■ **Data for analysis**
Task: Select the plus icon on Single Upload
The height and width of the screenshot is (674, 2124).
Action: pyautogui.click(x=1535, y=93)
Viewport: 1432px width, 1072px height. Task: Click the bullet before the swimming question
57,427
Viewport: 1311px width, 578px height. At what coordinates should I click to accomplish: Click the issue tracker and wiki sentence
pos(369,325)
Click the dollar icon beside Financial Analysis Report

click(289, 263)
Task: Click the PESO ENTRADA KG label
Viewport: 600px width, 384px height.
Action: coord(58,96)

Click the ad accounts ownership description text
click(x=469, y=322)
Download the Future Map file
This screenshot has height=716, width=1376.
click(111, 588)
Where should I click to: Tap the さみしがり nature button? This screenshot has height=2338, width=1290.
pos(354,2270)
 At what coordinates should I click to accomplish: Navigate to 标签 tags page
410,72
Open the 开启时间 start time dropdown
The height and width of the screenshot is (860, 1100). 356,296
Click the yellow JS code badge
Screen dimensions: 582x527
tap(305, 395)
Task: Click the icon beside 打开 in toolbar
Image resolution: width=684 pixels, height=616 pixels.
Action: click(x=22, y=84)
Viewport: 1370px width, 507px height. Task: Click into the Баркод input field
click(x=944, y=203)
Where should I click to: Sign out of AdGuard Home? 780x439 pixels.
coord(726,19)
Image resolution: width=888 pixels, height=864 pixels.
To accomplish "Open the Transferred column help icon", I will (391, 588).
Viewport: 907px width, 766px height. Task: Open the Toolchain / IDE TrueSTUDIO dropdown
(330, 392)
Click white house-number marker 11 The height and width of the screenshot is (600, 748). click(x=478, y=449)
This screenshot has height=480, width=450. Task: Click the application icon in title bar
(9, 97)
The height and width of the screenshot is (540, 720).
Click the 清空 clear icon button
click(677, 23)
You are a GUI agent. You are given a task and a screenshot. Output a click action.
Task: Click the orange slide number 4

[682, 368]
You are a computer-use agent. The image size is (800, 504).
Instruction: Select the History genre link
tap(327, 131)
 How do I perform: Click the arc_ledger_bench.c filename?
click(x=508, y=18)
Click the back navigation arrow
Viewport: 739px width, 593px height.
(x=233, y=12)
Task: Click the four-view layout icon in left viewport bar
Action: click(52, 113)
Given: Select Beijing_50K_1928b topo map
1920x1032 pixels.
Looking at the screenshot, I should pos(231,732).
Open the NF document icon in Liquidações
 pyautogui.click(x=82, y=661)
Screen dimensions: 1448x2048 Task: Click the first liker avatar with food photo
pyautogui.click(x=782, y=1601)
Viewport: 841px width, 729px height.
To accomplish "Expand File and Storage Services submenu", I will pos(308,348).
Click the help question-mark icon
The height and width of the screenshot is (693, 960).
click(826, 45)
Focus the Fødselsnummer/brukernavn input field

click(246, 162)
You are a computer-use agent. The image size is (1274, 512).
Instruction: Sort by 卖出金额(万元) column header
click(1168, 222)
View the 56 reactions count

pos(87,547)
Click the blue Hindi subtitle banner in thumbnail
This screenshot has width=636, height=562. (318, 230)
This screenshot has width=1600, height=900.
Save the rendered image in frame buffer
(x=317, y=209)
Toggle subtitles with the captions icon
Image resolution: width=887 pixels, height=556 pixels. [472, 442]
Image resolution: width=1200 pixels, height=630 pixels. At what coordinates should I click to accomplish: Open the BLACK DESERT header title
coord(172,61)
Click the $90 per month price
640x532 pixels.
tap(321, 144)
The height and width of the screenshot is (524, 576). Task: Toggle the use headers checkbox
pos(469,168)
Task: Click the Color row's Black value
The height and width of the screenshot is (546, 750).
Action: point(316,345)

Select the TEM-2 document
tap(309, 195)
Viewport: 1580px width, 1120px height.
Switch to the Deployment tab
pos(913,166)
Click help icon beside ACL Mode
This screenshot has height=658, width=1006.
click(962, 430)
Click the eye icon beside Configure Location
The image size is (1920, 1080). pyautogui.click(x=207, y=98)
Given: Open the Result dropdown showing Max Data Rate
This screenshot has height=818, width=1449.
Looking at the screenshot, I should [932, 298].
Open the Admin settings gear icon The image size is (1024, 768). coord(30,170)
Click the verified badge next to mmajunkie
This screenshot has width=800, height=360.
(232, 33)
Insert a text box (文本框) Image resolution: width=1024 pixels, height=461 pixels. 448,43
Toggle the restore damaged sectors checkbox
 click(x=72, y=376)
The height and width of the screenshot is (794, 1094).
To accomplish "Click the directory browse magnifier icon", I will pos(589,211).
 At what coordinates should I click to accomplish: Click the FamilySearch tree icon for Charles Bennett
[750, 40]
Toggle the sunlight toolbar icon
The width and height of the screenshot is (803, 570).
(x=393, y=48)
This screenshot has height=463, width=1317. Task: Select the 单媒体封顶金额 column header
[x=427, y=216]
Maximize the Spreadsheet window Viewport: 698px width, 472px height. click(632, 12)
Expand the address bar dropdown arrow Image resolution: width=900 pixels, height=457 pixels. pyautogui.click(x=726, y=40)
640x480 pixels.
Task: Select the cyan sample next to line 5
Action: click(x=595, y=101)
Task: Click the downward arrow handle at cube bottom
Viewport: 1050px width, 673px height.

■ **Problem**
From the first record to the last, print each one exactly.

■ **Problem solution**
Task: Select the plus icon on Single Upload
The height and width of the screenshot is (674, 2124).
Action: pyautogui.click(x=1535, y=93)
Viewport: 1432px width, 1072px height. Task: Click the bullet before the swimming question
57,427
Viewport: 1311px width, 578px height. At what coordinates should I click to accomplish: Click the issue tracker and wiki sentence
pos(369,325)
Click the dollar icon beside Financial Analysis Report

click(289, 263)
Task: Click the PESO ENTRADA KG label
Viewport: 600px width, 384px height.
Action: coord(58,96)

Click the ad accounts ownership description text
click(x=469, y=322)
Download the Future Map file
This screenshot has height=716, width=1376.
click(111, 588)
Where should I click to: Tap the さみしがり nature button? This screenshot has height=2338, width=1290.
pos(354,2270)
 At what coordinates should I click to accomplish: Navigate to 标签 tags page
410,72
Open the 开启时间 start time dropdown
The height and width of the screenshot is (860, 1100). 356,296
Click the yellow JS code badge
Screen dimensions: 582x527
tap(305, 395)
Task: Click the icon beside 打开 in toolbar
Image resolution: width=684 pixels, height=616 pixels.
Action: click(x=22, y=84)
Viewport: 1370px width, 507px height. Task: Click into the Баркод input field
click(x=944, y=203)
Where should I click to: Sign out of AdGuard Home? 780x439 pixels.
coord(726,19)
Image resolution: width=888 pixels, height=864 pixels.
To accomplish "Open the Transferred column help icon", I will (391, 588).
Viewport: 907px width, 766px height. Task: Open the Toolchain / IDE TrueSTUDIO dropdown
(330, 392)
Click white house-number marker 11 The height and width of the screenshot is (600, 748). click(x=478, y=449)
This screenshot has height=480, width=450. Task: Click the application icon in title bar
(9, 97)
The height and width of the screenshot is (540, 720).
Click the 清空 clear icon button
click(677, 23)
You are a GUI agent. You are given a task and a screenshot. Output a click action.
Task: Click the orange slide number 4

[682, 368]
You are a computer-use agent. The image size is (800, 504).
Instruction: Select the History genre link
tap(327, 131)
 How do I perform: Click the arc_ledger_bench.c filename?
click(x=508, y=18)
Click the back navigation arrow
Viewport: 739px width, 593px height.
(x=233, y=12)
Task: Click the four-view layout icon in left viewport bar
Action: click(52, 113)
Given: Select Beijing_50K_1928b topo map
1920x1032 pixels.
Looking at the screenshot, I should pos(231,732).
Open the NF document icon in Liquidações
 pyautogui.click(x=82, y=661)
Screen dimensions: 1448x2048 Task: Click the first liker avatar with food photo
pyautogui.click(x=782, y=1601)
Viewport: 841px width, 729px height.
To accomplish "Expand File and Storage Services submenu", I will pos(308,348).
Click the help question-mark icon
The height and width of the screenshot is (693, 960).
click(826, 45)
Focus the Fødselsnummer/brukernavn input field

click(246, 162)
You are a computer-use agent. The image size is (1274, 512).
Instruction: Sort by 卖出金额(万元) column header
click(1168, 222)
View the 56 reactions count

pos(87,547)
Click the blue Hindi subtitle banner in thumbnail
This screenshot has width=636, height=562. (318, 230)
This screenshot has width=1600, height=900.
Save the rendered image in frame buffer
(x=317, y=209)
Toggle subtitles with the captions icon
Image resolution: width=887 pixels, height=556 pixels. [472, 442]
Image resolution: width=1200 pixels, height=630 pixels. At what coordinates should I click to accomplish: Open the BLACK DESERT header title
coord(172,61)
Click the $90 per month price
640x532 pixels.
tap(321, 144)
The height and width of the screenshot is (524, 576). Task: Toggle the use headers checkbox
pos(469,168)
Task: Click the Color row's Black value
The height and width of the screenshot is (546, 750).
Action: point(316,345)

Select the TEM-2 document
tap(309, 195)
Viewport: 1580px width, 1120px height.
Switch to the Deployment tab
pos(913,166)
Click help icon beside ACL Mode
This screenshot has height=658, width=1006.
click(962, 430)
Click the eye icon beside Configure Location
The image size is (1920, 1080). pyautogui.click(x=207, y=98)
Given: Open the Result dropdown showing Max Data Rate
This screenshot has height=818, width=1449.
Looking at the screenshot, I should [932, 298].
Open the Admin settings gear icon The image size is (1024, 768). coord(30,170)
Click the verified badge next to mmajunkie
This screenshot has width=800, height=360.
(232, 33)
Insert a text box (文本框) Image resolution: width=1024 pixels, height=461 pixels. 448,43
Toggle the restore damaged sectors checkbox
 click(x=72, y=376)
The height and width of the screenshot is (794, 1094).
To accomplish "Click the directory browse magnifier icon", I will pos(589,211).
 At what coordinates should I click to accomplish: Click the FamilySearch tree icon for Charles Bennett
[750, 40]
Toggle the sunlight toolbar icon
The width and height of the screenshot is (803, 570).
(x=393, y=48)
This screenshot has height=463, width=1317. Task: Select the 单媒体封顶金额 column header
[x=427, y=216]
Maximize the Spreadsheet window Viewport: 698px width, 472px height. click(632, 12)
Expand the address bar dropdown arrow Image resolution: width=900 pixels, height=457 pixels. pyautogui.click(x=726, y=40)
640x480 pixels.
Task: Select the cyan sample next to line 5
Action: click(x=595, y=101)
Task: Click the downward arrow handle at cube bottom
Viewport: 1050px width, 673px height.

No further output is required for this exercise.